*Task brief*
Repeat the lines of the material below exactly, beginning at the one with "Open the blue hamburger menu icon" and stopping after the last.

----- Data supplied

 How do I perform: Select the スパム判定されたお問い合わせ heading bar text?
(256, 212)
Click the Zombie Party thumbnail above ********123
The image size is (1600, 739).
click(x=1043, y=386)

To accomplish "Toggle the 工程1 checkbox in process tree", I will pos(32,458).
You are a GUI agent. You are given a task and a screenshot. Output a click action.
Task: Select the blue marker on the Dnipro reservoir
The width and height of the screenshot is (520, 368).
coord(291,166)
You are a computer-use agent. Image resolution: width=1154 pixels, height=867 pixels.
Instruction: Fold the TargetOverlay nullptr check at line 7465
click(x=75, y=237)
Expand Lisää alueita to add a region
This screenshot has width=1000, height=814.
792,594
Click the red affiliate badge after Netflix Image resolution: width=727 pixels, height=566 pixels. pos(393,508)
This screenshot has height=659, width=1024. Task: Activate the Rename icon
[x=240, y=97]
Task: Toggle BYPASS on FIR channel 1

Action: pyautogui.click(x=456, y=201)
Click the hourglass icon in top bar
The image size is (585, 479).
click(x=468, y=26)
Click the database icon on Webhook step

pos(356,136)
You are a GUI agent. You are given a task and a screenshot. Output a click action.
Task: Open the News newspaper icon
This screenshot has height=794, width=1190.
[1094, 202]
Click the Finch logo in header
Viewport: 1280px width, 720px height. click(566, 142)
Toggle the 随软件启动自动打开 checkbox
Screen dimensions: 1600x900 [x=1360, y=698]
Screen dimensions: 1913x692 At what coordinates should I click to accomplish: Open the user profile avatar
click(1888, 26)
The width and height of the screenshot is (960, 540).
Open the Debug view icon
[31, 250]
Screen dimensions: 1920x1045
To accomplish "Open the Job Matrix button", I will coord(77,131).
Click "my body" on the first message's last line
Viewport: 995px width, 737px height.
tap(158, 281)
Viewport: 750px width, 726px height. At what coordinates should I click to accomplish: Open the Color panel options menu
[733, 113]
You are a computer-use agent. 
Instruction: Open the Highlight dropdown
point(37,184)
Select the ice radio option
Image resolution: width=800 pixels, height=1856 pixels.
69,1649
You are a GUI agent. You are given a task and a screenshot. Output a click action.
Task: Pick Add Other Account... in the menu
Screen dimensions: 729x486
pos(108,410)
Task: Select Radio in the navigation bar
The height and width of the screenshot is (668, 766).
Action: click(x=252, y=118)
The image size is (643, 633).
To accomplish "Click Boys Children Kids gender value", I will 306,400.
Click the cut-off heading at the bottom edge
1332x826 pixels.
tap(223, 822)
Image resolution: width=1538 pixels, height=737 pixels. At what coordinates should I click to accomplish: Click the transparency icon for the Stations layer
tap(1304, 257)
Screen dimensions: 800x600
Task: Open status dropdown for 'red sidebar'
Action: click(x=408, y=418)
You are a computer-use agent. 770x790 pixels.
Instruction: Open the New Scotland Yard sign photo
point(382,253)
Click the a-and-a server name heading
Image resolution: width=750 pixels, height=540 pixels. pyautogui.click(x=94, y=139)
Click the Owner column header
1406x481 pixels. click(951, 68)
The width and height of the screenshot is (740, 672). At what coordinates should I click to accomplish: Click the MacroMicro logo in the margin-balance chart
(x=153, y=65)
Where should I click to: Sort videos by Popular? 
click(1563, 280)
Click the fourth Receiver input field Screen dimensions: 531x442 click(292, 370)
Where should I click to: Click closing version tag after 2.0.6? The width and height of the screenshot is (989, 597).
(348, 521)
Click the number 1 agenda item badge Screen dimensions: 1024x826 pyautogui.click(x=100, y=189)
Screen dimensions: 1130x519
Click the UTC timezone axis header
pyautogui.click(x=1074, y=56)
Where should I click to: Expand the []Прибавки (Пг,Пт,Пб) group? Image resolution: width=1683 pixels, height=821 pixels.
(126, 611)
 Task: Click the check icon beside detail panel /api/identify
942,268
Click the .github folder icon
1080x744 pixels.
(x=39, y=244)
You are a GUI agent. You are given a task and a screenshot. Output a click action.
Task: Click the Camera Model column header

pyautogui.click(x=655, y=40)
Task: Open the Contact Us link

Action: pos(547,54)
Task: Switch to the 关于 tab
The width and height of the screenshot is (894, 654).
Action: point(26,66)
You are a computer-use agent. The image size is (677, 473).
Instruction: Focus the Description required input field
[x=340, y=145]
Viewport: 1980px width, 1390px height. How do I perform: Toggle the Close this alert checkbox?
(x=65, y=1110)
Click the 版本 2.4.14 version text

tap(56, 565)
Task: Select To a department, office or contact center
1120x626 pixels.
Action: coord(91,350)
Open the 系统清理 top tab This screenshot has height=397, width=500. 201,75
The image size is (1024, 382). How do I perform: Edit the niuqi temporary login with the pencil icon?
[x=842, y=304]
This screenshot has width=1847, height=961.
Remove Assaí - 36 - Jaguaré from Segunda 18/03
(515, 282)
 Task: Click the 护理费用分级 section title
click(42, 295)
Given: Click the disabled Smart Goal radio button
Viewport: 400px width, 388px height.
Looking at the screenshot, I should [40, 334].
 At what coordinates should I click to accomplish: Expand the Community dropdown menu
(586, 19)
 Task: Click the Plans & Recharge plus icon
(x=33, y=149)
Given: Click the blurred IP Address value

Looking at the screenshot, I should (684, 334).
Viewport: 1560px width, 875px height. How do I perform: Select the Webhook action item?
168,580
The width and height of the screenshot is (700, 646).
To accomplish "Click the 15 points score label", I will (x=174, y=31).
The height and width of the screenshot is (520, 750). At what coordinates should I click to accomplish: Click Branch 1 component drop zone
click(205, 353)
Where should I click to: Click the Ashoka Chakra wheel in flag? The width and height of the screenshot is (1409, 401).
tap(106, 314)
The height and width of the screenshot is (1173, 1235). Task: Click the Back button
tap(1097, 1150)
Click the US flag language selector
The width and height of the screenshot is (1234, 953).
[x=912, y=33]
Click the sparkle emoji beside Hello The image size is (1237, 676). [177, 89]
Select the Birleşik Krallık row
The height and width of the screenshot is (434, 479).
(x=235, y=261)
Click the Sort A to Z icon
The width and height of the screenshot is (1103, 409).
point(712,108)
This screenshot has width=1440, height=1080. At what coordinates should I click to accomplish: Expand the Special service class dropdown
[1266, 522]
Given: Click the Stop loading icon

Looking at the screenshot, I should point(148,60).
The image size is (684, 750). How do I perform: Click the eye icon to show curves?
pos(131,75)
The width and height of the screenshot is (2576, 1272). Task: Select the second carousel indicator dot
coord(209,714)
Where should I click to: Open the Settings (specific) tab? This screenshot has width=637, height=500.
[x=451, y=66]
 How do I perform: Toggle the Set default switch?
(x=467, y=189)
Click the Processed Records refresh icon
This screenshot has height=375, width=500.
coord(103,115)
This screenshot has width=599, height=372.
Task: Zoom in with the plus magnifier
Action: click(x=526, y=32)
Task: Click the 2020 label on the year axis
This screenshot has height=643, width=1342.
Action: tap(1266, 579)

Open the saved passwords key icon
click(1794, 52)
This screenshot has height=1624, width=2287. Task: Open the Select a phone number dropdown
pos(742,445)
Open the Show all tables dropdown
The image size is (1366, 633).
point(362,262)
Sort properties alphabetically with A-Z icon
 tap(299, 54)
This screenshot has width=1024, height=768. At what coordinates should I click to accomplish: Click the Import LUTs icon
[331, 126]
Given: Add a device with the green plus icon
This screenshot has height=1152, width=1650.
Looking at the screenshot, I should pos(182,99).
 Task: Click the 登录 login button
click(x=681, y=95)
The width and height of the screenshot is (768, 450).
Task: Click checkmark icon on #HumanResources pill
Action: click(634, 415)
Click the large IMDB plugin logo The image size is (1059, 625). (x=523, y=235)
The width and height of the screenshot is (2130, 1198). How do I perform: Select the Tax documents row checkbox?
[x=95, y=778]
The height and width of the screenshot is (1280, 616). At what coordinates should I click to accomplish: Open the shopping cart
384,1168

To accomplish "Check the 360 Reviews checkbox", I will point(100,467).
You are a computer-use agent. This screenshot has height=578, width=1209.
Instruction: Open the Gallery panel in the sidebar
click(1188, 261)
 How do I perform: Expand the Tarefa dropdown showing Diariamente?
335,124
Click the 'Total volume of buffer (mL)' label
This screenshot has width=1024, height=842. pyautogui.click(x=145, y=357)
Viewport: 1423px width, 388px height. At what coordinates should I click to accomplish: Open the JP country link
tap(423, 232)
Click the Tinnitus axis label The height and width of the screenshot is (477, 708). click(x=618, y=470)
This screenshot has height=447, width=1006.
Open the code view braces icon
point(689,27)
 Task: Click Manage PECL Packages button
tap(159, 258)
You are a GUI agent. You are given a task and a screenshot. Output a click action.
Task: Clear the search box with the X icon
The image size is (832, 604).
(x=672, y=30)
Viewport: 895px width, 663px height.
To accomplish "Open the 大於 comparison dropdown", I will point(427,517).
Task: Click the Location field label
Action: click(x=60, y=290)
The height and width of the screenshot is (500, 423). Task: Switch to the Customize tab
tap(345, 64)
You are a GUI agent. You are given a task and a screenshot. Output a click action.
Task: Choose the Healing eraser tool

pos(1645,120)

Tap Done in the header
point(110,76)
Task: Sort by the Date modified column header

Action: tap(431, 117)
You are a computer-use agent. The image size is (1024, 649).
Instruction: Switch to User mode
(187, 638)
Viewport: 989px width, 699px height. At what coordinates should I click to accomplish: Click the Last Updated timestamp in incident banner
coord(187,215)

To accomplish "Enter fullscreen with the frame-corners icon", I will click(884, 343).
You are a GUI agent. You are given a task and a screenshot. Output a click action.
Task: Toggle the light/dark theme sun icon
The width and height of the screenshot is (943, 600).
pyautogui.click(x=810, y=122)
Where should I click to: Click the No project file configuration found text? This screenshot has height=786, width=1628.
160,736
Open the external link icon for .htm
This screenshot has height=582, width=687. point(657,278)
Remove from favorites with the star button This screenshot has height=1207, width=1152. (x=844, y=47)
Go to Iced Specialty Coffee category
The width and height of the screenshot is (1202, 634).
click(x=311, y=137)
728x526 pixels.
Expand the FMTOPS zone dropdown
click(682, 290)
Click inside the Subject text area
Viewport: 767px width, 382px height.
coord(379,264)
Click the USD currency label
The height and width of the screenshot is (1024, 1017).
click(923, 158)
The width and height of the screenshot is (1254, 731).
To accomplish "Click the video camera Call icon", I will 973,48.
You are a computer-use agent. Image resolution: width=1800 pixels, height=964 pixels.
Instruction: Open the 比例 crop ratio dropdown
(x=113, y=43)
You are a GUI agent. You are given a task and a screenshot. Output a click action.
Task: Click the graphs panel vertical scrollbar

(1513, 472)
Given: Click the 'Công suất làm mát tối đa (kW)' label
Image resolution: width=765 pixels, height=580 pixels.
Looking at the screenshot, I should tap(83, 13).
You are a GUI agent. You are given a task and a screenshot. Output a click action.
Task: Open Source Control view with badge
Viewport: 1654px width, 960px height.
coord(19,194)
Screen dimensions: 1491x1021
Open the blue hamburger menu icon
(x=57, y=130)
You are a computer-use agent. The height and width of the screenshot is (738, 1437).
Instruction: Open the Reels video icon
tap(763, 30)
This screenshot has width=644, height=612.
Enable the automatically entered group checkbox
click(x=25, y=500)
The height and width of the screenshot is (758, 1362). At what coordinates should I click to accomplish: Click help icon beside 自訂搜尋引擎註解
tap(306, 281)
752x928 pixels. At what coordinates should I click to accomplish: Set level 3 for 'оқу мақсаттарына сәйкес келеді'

----------

*Exercise result*
Open the blue hamburger menu icon
(x=57, y=130)
You are a computer-use agent. The height and width of the screenshot is (738, 1437).
Instruction: Open the Reels video icon
tap(763, 30)
This screenshot has width=644, height=612.
Enable the automatically entered group checkbox
click(x=25, y=500)
The height and width of the screenshot is (758, 1362). At what coordinates should I click to accomplish: Click help icon beside 自訂搜尋引擎註解
tap(306, 281)
752x928 pixels. At what coordinates should I click to accomplish: Set level 3 for 'оқу мақсаттарына сәйкес келеді'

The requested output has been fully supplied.